TASK GOAL
Show the lines of the material that contain the word "Given".

SOURCE MATERIAL
┄┄┄┄┄┄┄┄┄┄┄┄┄┄┄┄┄┄┄┄

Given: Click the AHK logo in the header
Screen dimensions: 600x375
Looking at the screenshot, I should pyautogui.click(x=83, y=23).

┄┄┄┄┄┄┄┄┄┄┄┄┄┄┄┄┄┄┄┄

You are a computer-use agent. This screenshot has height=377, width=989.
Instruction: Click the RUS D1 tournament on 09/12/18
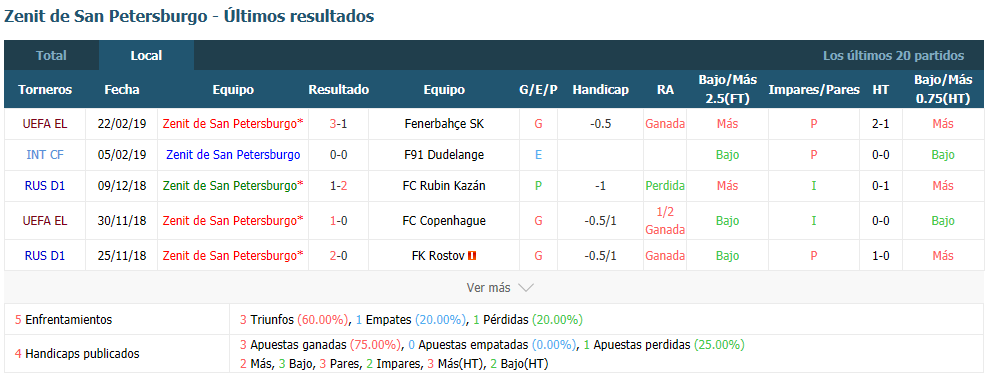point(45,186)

┄┄┄┄┄┄┄┄┄┄┄┄┄┄┄┄┄┄┄┄

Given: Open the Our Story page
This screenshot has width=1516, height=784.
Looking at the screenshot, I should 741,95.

┄┄┄┄┄┄┄┄┄┄┄┄┄┄┄┄┄┄┄┄

ANSWER FOR THE TASK
Given: Click the AHK logo in the header
Given: Open the Our Story page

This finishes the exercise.